(The data begins)

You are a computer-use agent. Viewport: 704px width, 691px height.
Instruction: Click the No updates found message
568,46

(The data ends)
(The data begins)

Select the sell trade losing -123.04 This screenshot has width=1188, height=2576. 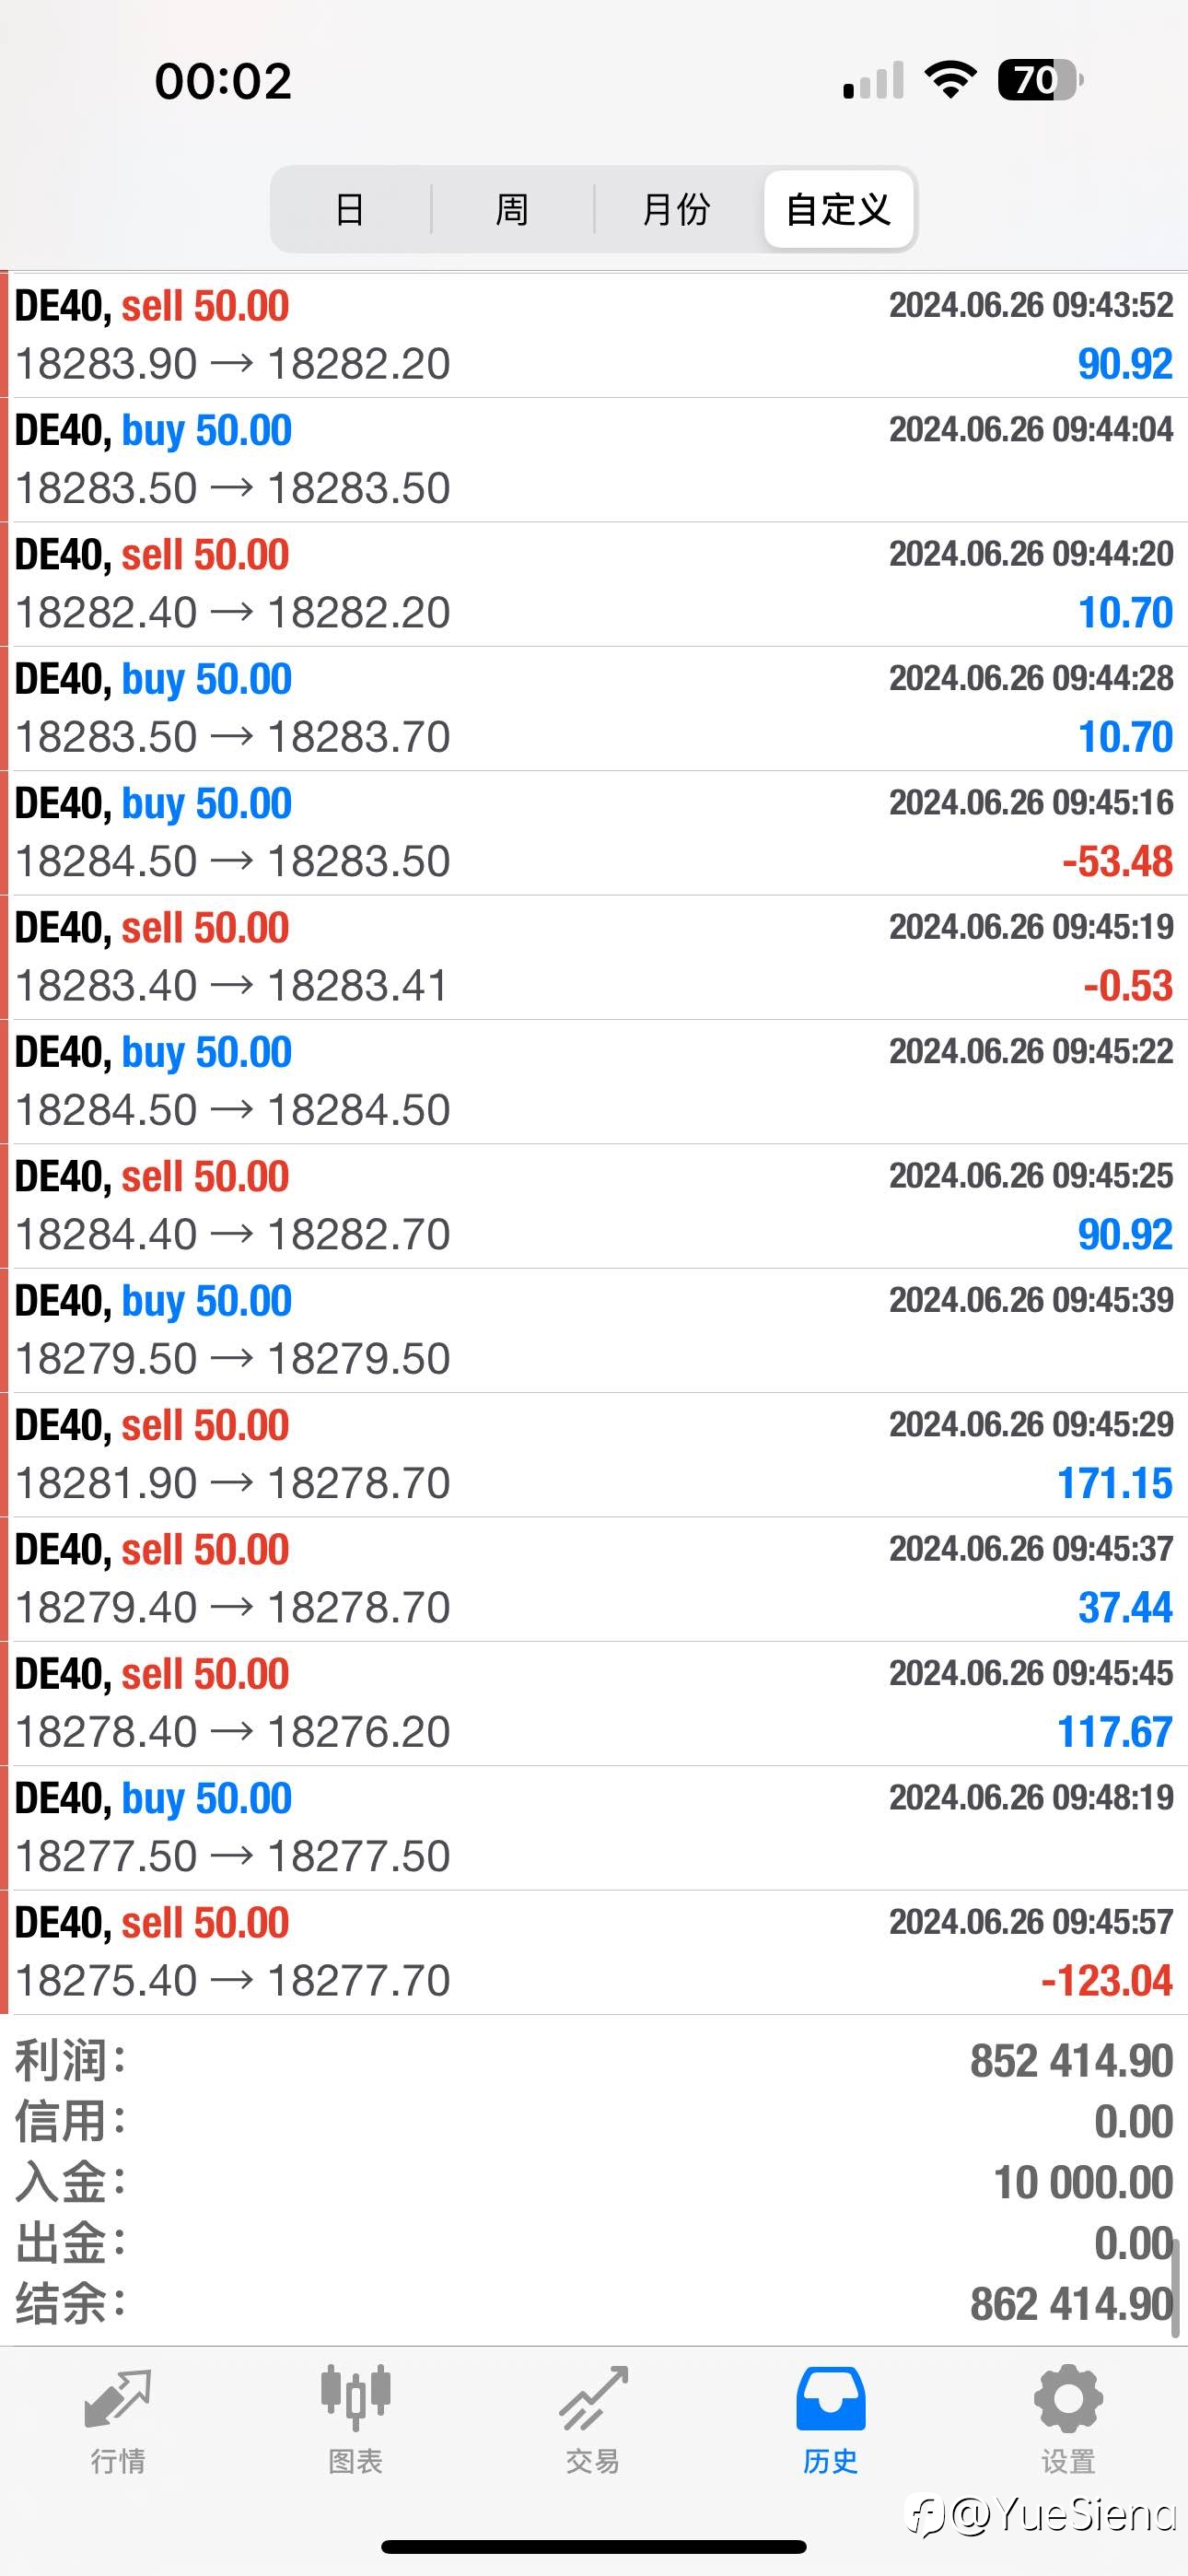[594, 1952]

(The data ends)
(The data begins)

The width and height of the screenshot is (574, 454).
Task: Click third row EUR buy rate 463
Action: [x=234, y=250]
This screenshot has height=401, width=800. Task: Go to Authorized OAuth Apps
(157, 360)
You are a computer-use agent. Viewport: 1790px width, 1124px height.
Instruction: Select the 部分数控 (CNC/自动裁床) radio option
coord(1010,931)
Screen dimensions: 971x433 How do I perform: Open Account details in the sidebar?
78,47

(The data ends)

_Task requirements_:
The required answer is each line of the entries containing the string "agent".

_Response_:
You are a computer-use agent. Viewport: 704px width, 691px height.
You are a computer-use agent. Viewport: 1790px width, 1124px height.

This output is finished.